● **REQUEST**
Quote word for word the portion of the commentary on commercial real estate and consumer debt below, from "Due to the fact" to "increase in defaults.".

● **PASSAGE SHOWN**
········

Already, real estate investment trusts (REITs) that deal in commercial property have gotten slammed. Does that mean that it is now a buying opportunity? Wait, there might be more to come.
"There are so many deals falling apart," says David Lichtenstein, head of a New Jersey group that manages over 20,000 apartments and 30 million square feet of retail space, "People who can get out are getting out."
Well dear reader, houseowners might be lucky and might be able to keep their property in the case they are able to renegotiate the terms. However getting funding for unneeded shopping malls will certainly be more complicated.
So what will happen, dear reader, when this commercial real estate bubble bursts? How much more money will the Central banks have to pour into the economy? How likely is the bursting of the commercial real estate bubble? Your guess is as good as mine, dear reader. However there are people who take that as a given.
Well dear reader talking about consumers following some more information.
Due to the fact that consumers were not able to access the ATM called mortgage anymore they got more and more into using their credit cards.
Credit card debt alone has hit a record $915 billion according to "daily reckoning" . That's already bigger than the estimated $900 billion locked up tight in subprime loans.
Daily Reckoning let us know that not only plastic has been used extensively but that other consumer installment debt has piled up too. According to them the total consumer debt stand at 2,48 trillion USD. This is more than the GDP of several countries.
Well dear reader, it seems that some more defaults on credit card debt can be expected. In fact the credit card issures do expect a 20% increase in defaults.
"Across the nation," says one report from The Associated Press, "Americans are increasingly unable to stretch their dollars...as they juggle higher rent, food, and energy bills. It's starting to affect middle-income working families."
Paychecks are lasting half as long. Some families skip meals. Wal-Mart reports empty aisles before regular paydays. Supermarkets say more and more customers come in to buy only the bare essentials.
Does this sound like more consumption or does it mean less? Well as consumption has been the most important driver of the booming US economy in the past, less consumption is certainly not good news.

········

● **RECORD LIST**
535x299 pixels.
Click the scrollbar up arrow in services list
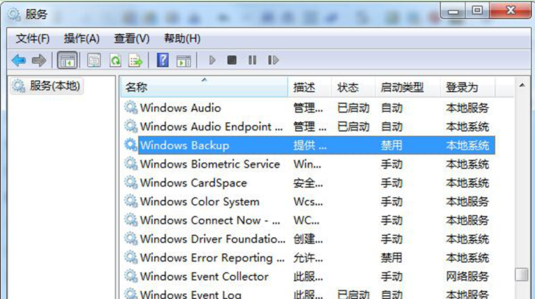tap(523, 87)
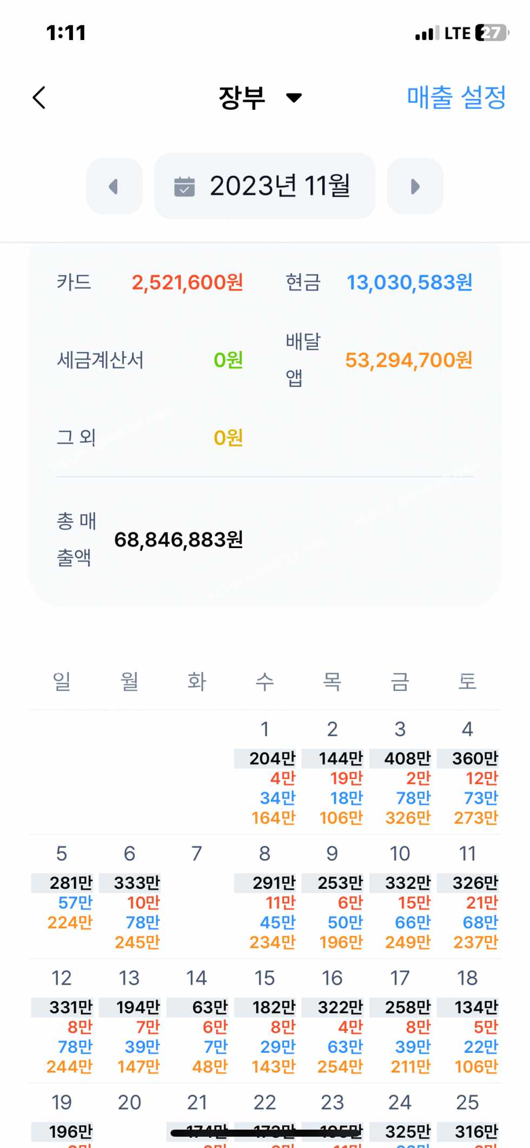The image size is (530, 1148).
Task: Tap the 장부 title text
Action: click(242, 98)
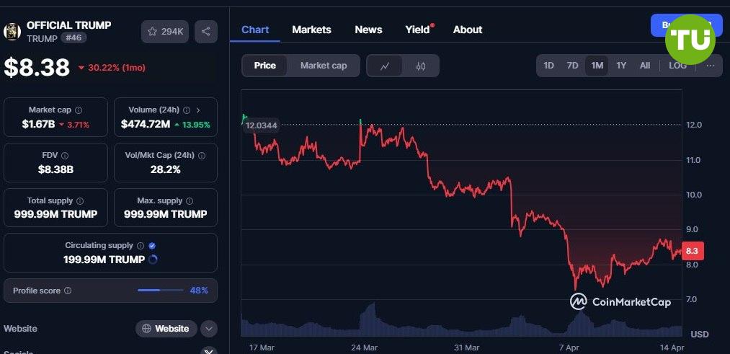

········

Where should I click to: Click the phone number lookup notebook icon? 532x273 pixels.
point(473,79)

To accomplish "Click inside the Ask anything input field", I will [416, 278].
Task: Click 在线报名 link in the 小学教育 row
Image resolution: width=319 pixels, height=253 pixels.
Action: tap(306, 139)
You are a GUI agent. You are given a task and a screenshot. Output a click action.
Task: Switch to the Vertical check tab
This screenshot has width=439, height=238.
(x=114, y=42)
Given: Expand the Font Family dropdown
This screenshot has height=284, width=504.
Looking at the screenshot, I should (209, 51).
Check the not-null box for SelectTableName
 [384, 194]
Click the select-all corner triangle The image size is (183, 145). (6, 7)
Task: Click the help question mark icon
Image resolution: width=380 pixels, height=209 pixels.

········

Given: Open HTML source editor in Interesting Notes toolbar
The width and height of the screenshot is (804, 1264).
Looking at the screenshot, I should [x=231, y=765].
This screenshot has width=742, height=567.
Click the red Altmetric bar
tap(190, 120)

········

● **COMPLETE ANSWER**
Due to the fact that consumers were not able to access the ATM called mortgage anymore they got more and more into using their credit cards.
Credit card debt alone has hit a record $915 billion according to "daily reckoning" . That's already bigger than the estimated $900 billion locked up tight in subprime loans.
Daily Reckoning let us know that not only plastic has been used extensively but that other consumer installment debt has piled up too. According to them the total consumer debt stand at 2,48 trillion USD. This is more than the GDP of several countries.
Well dear reader, it seems that some more defaults on credit card debt can be expected. In fact the credit card issures do expect a 20% increase in defaults.